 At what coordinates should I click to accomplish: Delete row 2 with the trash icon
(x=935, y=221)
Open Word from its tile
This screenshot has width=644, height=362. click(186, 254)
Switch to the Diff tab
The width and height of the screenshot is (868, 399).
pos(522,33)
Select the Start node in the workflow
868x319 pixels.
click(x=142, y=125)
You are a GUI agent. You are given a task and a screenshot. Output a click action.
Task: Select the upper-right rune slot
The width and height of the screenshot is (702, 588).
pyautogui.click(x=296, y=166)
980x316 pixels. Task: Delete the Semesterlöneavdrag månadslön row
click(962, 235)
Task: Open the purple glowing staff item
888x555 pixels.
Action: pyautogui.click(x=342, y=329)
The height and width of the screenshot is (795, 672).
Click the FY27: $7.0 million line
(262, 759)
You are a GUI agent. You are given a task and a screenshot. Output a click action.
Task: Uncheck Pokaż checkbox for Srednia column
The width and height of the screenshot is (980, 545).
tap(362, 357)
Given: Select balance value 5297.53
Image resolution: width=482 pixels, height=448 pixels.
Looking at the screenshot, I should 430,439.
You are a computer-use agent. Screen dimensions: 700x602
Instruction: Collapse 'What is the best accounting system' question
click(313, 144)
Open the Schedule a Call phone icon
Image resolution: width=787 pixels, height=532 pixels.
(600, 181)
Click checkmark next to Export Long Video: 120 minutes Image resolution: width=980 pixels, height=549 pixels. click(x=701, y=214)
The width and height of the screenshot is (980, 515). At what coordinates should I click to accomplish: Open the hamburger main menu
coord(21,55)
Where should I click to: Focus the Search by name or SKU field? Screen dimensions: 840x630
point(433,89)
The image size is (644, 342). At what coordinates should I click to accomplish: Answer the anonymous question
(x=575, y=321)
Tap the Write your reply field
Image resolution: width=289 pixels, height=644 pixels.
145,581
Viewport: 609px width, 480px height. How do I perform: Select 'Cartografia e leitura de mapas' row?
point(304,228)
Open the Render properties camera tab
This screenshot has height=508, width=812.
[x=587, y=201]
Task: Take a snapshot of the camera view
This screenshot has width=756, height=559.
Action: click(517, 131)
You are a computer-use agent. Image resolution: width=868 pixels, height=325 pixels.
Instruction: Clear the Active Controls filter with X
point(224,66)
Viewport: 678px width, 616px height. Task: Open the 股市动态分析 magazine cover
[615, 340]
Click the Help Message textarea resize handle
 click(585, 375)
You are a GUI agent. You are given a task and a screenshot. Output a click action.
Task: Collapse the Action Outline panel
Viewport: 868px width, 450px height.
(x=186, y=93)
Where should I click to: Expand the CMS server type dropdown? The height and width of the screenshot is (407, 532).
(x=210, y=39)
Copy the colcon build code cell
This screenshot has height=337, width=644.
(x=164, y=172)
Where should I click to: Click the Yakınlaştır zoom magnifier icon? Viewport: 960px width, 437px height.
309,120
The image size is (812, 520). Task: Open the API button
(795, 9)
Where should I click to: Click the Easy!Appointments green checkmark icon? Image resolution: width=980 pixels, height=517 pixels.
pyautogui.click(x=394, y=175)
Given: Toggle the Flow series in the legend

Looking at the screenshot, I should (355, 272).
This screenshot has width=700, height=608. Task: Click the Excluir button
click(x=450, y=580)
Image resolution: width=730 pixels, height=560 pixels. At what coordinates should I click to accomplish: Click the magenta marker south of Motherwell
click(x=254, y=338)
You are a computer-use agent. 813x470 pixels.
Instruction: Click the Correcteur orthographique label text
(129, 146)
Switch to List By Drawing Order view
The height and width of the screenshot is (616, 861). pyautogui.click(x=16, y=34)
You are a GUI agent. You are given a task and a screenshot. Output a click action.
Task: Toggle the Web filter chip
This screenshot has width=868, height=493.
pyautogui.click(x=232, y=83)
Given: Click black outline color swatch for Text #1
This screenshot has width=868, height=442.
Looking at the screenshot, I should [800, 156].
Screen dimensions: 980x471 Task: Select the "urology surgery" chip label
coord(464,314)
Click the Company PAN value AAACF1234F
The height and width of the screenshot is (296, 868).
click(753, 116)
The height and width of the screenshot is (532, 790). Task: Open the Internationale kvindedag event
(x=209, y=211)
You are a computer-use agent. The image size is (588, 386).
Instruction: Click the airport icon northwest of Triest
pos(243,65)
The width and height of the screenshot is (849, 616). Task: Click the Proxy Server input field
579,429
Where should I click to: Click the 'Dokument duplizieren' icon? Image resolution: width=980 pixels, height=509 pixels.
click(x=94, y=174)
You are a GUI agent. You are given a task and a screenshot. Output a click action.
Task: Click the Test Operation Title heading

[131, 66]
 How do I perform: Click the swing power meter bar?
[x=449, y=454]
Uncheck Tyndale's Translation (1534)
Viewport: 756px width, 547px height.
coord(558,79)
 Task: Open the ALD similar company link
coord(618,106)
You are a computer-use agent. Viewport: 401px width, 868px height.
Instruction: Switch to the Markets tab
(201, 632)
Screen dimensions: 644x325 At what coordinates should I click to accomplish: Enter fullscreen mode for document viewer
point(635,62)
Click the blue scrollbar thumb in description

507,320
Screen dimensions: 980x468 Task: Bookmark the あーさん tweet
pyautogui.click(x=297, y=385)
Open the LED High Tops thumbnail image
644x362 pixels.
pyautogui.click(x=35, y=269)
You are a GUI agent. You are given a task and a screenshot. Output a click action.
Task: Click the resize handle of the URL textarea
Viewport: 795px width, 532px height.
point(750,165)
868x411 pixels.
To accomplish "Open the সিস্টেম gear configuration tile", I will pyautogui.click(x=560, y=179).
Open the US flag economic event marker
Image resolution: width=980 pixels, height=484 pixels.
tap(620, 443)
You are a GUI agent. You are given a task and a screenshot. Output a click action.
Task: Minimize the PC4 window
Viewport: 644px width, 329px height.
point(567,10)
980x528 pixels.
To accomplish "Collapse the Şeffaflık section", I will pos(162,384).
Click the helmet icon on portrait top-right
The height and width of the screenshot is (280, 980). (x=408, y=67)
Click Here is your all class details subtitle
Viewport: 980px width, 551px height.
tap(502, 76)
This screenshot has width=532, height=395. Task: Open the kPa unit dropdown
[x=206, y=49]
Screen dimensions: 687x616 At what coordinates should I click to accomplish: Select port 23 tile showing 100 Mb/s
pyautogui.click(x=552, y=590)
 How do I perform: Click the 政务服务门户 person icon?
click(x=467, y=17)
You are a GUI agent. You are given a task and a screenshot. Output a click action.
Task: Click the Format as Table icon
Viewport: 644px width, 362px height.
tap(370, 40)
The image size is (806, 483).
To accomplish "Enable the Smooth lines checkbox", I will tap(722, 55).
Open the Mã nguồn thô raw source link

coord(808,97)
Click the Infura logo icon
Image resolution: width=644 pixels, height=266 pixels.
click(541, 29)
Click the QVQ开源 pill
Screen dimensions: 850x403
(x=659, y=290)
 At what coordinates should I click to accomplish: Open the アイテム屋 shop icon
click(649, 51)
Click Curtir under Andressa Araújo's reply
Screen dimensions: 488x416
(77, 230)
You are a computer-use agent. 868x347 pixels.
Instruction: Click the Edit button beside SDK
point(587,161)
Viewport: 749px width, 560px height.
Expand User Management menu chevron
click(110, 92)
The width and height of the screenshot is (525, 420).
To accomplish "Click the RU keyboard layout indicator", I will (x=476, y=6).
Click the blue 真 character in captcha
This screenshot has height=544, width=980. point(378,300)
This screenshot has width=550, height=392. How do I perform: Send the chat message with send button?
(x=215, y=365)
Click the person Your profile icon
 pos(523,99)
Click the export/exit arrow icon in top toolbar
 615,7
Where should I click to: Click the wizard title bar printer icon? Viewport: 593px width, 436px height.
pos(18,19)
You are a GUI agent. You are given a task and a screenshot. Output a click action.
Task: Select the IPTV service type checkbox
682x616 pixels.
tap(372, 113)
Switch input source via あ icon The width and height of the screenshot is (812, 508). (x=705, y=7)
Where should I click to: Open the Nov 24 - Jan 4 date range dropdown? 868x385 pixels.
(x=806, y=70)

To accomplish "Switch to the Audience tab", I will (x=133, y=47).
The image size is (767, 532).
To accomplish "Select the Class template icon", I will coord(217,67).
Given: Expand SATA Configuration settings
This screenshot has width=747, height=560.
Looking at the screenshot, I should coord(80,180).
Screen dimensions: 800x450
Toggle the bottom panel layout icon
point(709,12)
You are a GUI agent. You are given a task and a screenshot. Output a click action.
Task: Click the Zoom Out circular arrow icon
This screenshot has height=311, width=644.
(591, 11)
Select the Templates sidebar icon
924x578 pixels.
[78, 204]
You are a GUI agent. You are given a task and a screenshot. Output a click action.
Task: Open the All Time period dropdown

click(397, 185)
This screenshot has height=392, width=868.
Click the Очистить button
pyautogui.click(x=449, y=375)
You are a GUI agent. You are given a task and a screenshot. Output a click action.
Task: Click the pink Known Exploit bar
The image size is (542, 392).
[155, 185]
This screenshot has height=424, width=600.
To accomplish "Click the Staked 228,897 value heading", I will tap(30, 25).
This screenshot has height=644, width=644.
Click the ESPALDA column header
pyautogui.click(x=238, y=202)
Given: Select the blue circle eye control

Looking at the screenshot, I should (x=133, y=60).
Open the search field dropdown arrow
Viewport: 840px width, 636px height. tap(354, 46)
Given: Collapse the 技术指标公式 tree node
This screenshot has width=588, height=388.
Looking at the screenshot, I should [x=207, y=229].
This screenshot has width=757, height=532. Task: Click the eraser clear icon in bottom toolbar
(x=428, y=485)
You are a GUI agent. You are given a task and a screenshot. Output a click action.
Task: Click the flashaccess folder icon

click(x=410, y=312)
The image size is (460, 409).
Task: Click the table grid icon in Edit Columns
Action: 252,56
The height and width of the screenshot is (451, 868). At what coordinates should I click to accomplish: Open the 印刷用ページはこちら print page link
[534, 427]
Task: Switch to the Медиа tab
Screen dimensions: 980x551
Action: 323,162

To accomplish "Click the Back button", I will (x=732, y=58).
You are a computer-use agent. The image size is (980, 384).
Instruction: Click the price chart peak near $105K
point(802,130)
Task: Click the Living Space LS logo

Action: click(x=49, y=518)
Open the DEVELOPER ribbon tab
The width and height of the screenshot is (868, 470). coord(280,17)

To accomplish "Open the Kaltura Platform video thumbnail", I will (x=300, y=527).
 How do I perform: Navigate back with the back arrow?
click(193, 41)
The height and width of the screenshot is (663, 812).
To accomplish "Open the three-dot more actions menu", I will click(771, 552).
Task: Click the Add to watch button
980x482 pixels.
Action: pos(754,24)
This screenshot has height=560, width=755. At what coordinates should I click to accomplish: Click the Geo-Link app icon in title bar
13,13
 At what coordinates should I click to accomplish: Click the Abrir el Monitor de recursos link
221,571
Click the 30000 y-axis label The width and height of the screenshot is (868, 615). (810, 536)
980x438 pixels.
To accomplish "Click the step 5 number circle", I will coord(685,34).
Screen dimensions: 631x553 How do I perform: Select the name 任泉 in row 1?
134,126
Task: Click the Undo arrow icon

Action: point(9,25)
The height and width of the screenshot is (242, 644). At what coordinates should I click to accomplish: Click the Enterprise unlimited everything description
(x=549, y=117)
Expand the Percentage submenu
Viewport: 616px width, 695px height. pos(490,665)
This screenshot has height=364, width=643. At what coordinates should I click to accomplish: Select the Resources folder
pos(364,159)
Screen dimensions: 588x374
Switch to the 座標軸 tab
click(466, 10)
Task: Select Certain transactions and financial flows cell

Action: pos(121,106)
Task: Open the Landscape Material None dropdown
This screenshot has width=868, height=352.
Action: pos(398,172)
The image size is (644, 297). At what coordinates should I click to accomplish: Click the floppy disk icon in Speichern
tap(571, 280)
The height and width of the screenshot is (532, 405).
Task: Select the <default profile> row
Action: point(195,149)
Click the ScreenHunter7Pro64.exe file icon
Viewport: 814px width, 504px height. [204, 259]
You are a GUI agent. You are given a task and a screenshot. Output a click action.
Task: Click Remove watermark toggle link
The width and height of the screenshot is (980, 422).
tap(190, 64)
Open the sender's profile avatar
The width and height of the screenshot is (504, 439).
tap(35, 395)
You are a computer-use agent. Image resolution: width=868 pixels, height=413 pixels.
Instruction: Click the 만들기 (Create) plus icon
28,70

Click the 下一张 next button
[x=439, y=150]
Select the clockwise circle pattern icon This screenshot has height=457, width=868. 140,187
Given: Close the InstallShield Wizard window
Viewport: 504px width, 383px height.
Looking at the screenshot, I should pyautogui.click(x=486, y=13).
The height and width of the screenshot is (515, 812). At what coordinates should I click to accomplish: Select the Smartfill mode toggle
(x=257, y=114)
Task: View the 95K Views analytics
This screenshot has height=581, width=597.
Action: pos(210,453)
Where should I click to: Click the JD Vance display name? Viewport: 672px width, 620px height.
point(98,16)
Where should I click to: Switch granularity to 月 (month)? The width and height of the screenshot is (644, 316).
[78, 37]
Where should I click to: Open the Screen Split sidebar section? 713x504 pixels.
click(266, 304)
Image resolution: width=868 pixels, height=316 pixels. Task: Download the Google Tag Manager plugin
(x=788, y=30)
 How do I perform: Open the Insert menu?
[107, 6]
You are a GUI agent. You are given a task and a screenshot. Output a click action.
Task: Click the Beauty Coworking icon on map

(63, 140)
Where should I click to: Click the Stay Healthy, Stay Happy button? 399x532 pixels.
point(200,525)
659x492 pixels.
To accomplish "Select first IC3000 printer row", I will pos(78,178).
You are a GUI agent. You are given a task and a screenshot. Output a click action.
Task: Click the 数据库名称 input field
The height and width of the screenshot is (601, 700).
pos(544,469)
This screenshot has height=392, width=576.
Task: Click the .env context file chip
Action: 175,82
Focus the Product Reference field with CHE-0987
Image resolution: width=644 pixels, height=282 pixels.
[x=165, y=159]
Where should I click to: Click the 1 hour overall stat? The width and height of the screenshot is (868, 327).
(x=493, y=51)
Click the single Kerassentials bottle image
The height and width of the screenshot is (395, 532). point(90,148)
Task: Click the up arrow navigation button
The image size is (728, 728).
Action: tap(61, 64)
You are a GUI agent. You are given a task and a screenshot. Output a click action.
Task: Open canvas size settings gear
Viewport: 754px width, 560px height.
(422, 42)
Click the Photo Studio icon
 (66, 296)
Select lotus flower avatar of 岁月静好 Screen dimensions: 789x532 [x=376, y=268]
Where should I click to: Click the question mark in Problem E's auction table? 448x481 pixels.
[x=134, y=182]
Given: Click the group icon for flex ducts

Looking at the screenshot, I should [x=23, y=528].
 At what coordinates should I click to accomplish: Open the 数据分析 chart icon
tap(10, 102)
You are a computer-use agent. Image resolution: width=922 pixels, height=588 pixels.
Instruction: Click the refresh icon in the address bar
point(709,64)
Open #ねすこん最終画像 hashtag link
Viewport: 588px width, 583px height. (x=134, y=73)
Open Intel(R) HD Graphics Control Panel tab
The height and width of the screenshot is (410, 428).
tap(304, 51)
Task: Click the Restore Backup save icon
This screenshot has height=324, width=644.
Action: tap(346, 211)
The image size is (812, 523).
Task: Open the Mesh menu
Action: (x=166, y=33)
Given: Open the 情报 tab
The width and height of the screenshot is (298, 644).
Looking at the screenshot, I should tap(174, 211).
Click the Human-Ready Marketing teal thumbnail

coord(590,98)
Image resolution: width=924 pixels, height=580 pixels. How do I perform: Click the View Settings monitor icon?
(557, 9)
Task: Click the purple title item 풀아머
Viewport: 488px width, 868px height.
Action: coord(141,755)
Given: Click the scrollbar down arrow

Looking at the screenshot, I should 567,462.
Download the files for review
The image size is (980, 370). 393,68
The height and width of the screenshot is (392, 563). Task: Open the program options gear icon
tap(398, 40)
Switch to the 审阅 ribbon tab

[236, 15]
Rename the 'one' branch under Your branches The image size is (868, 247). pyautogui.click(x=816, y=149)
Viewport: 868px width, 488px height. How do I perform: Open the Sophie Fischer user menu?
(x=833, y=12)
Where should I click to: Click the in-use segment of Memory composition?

▸ **Brief**: There is a line with "Screen dimensions: 588x374" and a line with "pixels, height=413 pixels." above. Copy exactly those two lines and all lines between them, with nothing else.

▸ **Task result**:
Screen dimensions: 588x374
Switch to the 座標軸 tab
click(466, 10)
Task: Select Certain transactions and financial flows cell

Action: pos(121,106)
Task: Open the Landscape Material None dropdown
This screenshot has width=868, height=352.
Action: pos(398,172)
The image size is (644, 297). At what coordinates should I click to accomplish: Click the floppy disk icon in Speichern
tap(571, 280)
The height and width of the screenshot is (532, 405).
Task: Select the <default profile> row
Action: point(195,149)
Click the ScreenHunter7Pro64.exe file icon
Viewport: 814px width, 504px height. [204, 259]
You are a GUI agent. You are given a task and a screenshot. Output a click action.
Task: Click Remove watermark toggle link
The width and height of the screenshot is (980, 422).
tap(190, 64)
Open the sender's profile avatar
The width and height of the screenshot is (504, 439).
tap(35, 395)
You are a computer-use agent. Image resolution: width=868 pixels, height=413 pixels.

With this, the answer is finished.